2. Represents the weighted average sales price per share. The shares sold at prices ranging from $3.07 to $4.0697 per share. Full information regarding the number of shares sold at each price shall be provided upon request to the staff of the U.S. Securities and Exchange Commission, the Issuer, or a security holder of the Issuer.
3. Represents the weighted average sales price per share. The shares sold at prices ranging from $4.07 to $4.135 per share. Full information regarding the number of shares sold at each price shall be provided upon request to the staff of the U.S. Securities and Exchange Commission, the Issuer, or a security holder of the Issuer.
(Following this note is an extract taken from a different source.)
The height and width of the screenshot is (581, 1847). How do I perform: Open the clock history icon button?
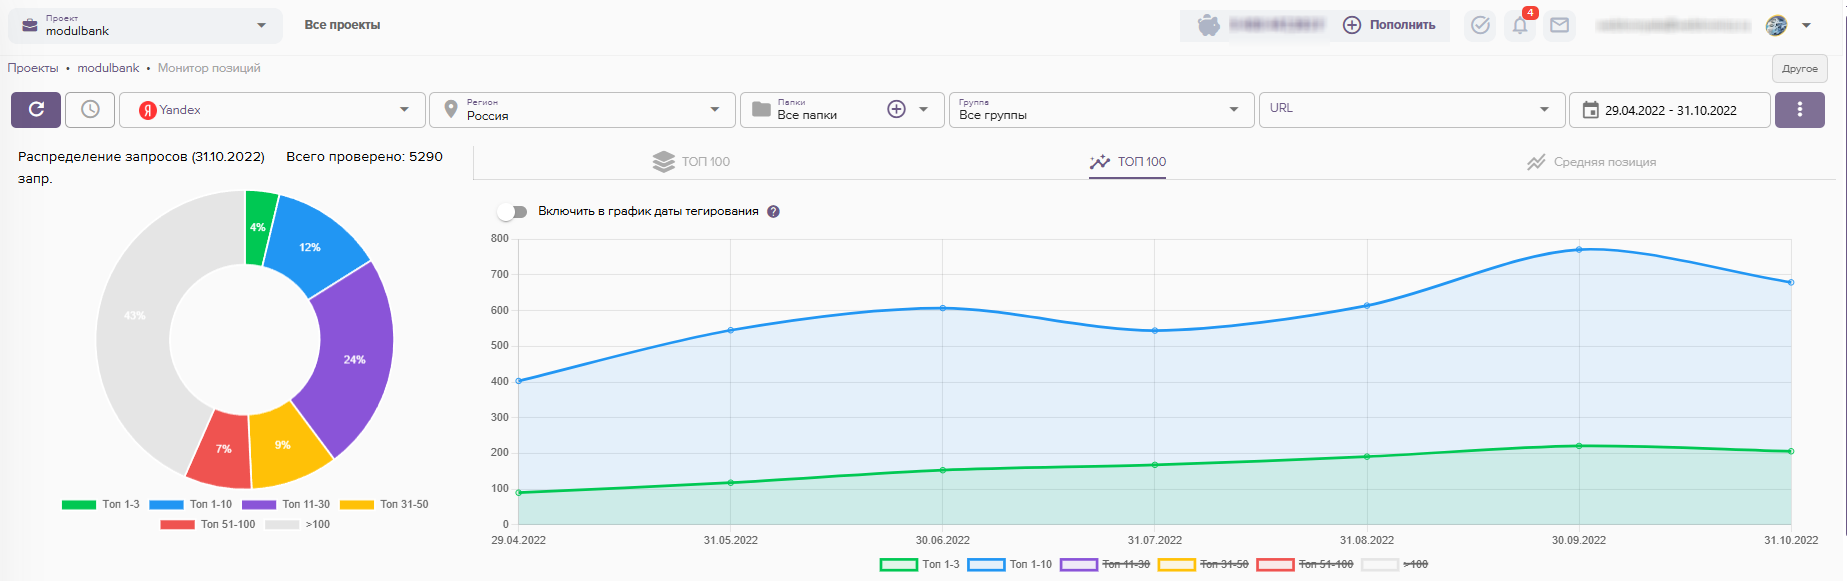click(x=90, y=110)
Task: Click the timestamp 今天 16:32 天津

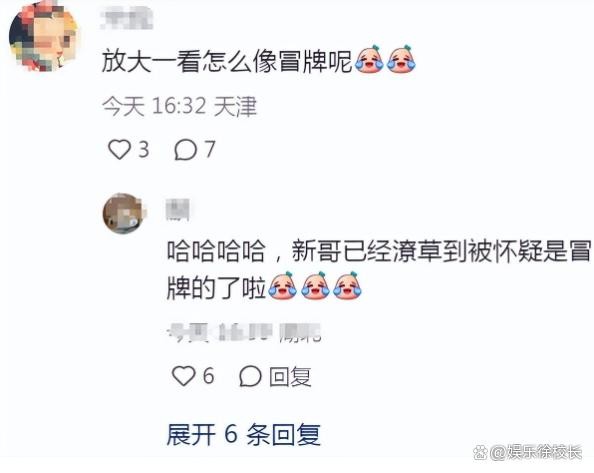Action: (179, 106)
4. Includes additional shares of Class A common stock previously held by 2012 JMR Trust Common, LLC that were distributed for estate planning purposes to NVR TR, LLC, JNR TR, LLC, GBR TR, LLC and EJR TR, LLC.
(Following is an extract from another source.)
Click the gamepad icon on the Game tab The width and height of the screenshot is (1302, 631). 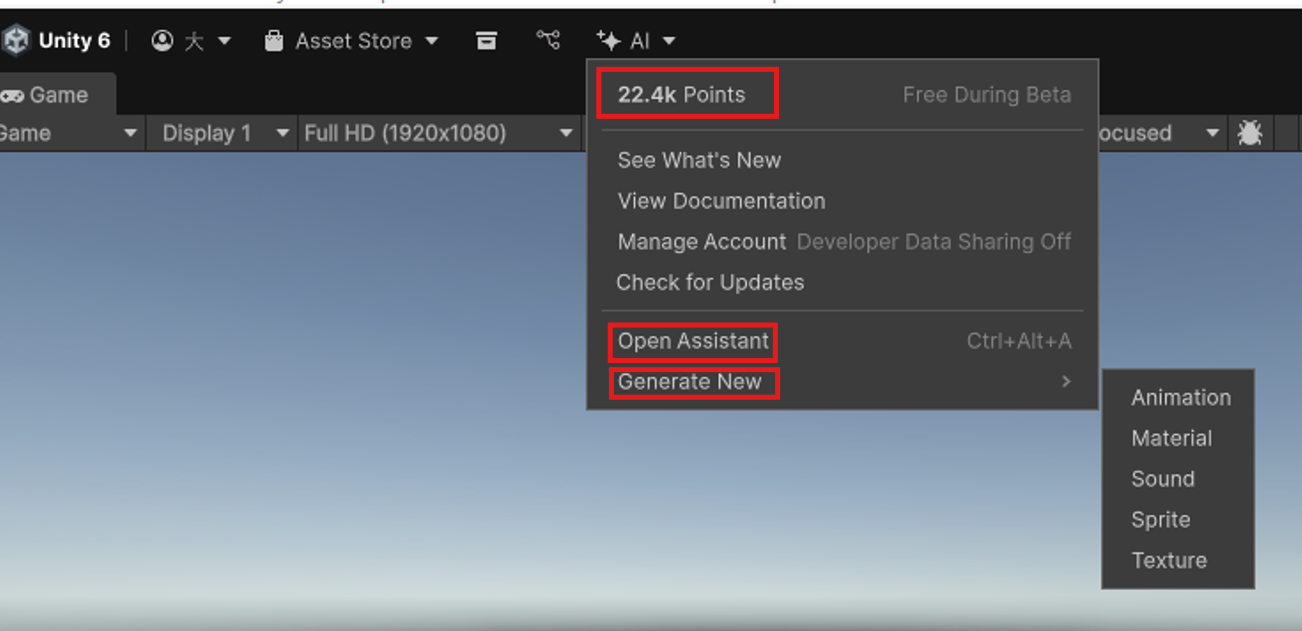pyautogui.click(x=14, y=95)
5. Dr. Rothberg is the sole manager of 4C Holdings I, LLC, 4C Holdings V, LLC, 2012 JMR Trust Common, LLC, NVR TR, LLC, JNR TR, LLC, JAR TR, LLC, GBR TR, LLC and EJR TR, LLC. Dr. Rothberg is the spouse of Bonnie E. Gould Rothberg MD and Dr. Rothberg's son is the manager of 23rd Century Capital LLC. Dr. Rothberg disclaims beneficial ownership of the shares held by his spouse and 23rd Century Capital LLC.
/s/ Samantha Silver, Attorney-in-Fact 12/31/2024
** Signature of Reporting Person Date
Reminder: Report on a separate line for each class of securities beneficially owned directly or indirectly.
* If the form is filed by more than one reporting person, see Instruction 4 (b)(v).
** Intentional misstatements or omissions of facts constitute Federal Criminal Violations See 18 U.S.C. 1001 and 15 U.S.C. 78ff(a).